12. Kapitel

 

Ehe die blaue Kulisonne ein Wort sagen konnte, hatte ich mich schon wieder aufgerappelt und rannte weg von Will junior und dem baufälligen Haus. Ich rannte an Lester Swan vorbei, der immer noch auf der Kirchentreppe saß, vorbei an Bobbi mit ihrem Kaugummi. Die Stufen rauf, rein in den Bus, schnell an Fish vorbei, der mürrisch vorn auf dem Sitz kauerte. Ich hielt erst an, als ich mich unter das Feldbett hinten im Bus gequetscht hatte, neben Samson, der wortlos zur Seite rutschte, als hätte er mich erwartet. Ich steckte mir die Finger in die Ohren. Ich kniff die Augen zu und machte summ, summ, summ, summ.  

Es nützte nichts. Ich konnte sie immer noch alle hören. Als Lester und Bobbi wieder in den Bus stiegen und sich fragten, was ich hatte, hörte ich sie alle in meinem Kopf, Carlene, Rhonda und den kleinen Engel mit dem spitzen Teufelsschwanz. Aber jetzt hörte ich dazu noch eine neue Stimme, die Stimme der lachenden blauen Sonne, die immer lauter wurde wie eine tieftönende Glocke, als Will junior in den Bus kam.  

»Ein Geheimnis für ein Geheimnis für ein Geheimnis … Will hat ein Geheimnis. Willst du es wissen?«  

Weil ich mir nicht anders zu helfen wusste, rief ich: »Will junior, du musst dir die Hand waschen!«, obwohl es dämlich klang, das merkte ich selber, als meine Stimme über den Lärm in meinem Kopf hinweg durch den ruhigen Bus hallte. Ich wollte Wills Geheimnis nicht wissen. Ich wollte nichts wissen, was nicht für mich bestimmt war.  
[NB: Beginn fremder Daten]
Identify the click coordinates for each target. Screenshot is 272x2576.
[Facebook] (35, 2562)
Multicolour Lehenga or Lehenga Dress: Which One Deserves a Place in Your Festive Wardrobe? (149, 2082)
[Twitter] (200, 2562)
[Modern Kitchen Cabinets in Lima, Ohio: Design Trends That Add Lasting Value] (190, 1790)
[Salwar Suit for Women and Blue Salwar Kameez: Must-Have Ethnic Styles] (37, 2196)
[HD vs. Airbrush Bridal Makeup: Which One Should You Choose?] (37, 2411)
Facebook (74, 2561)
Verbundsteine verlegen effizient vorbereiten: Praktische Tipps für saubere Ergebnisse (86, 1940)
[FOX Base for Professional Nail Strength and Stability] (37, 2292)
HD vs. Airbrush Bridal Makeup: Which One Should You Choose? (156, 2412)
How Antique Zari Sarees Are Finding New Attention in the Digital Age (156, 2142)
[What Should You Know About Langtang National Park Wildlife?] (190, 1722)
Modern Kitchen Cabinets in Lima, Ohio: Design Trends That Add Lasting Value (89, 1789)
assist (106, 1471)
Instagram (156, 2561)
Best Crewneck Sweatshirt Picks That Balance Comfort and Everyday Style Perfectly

»Mibs? Alles in Ordnung?«, rief Will, als er durch den Gang kam, und je näher er kam, desto lauter wurde die Stimme der lärmigen blauen Sonne.  

»Will hat ein Geheimnis …«   

»Bleib mir vom Leib!«, schrie ich.  

Fish, der sah, wie aufgebracht ich war, versuchte gar nicht erst herauszufinden, worum es ging, er rannte Will junior hinterher, wirbelte ihn herum und schlug ihn fest mit der Faust aufs Auge. Will stolperte rückwärts in den Gang. Jetzt mischte Bobbi sich in die Rauferei, sie kletterte über die Sitze, stürzte sich auf Fish und kratzte ihm mit den Fingernägeln über die Wange.  

Fish achtete überhaupt nicht auf Bobbi, er drängelte sich hinter Will junior her und fragte: »Was hast du meiner Schwester getan? Was hast du ihr getan?«  

»Will hat ein Geheimnis … Willst du das Geheimnis wissen?«  

»WASCH DIR DIE HAND, WILL JUNIOR!«, schrie ich wieder, jetzt noch lauter, damit er mich über das Gerangel und das Klirren von zersplitterndem Glas hinweg hörte. Als der Druck bei Fish zunahm, zersprangen die Scheiben in seiner Nähe, rasend schnell breiteten sich die Risse aus, wie Spinnweben, die durch die Scheiben sausten, während Fishs Brisen und Böen schneller und stärker wurden. Bobbi kreischte und Lester schrie auf, als erst eine, dann eine zweite Scheibe in Stücke sprang. Sich duckend und zuckend bei jedem neuen Knall, packte Lester die beiden Jungs am Kragen und zog und zerrte sie aus seinem Bus, Bobbi lief hinterher.  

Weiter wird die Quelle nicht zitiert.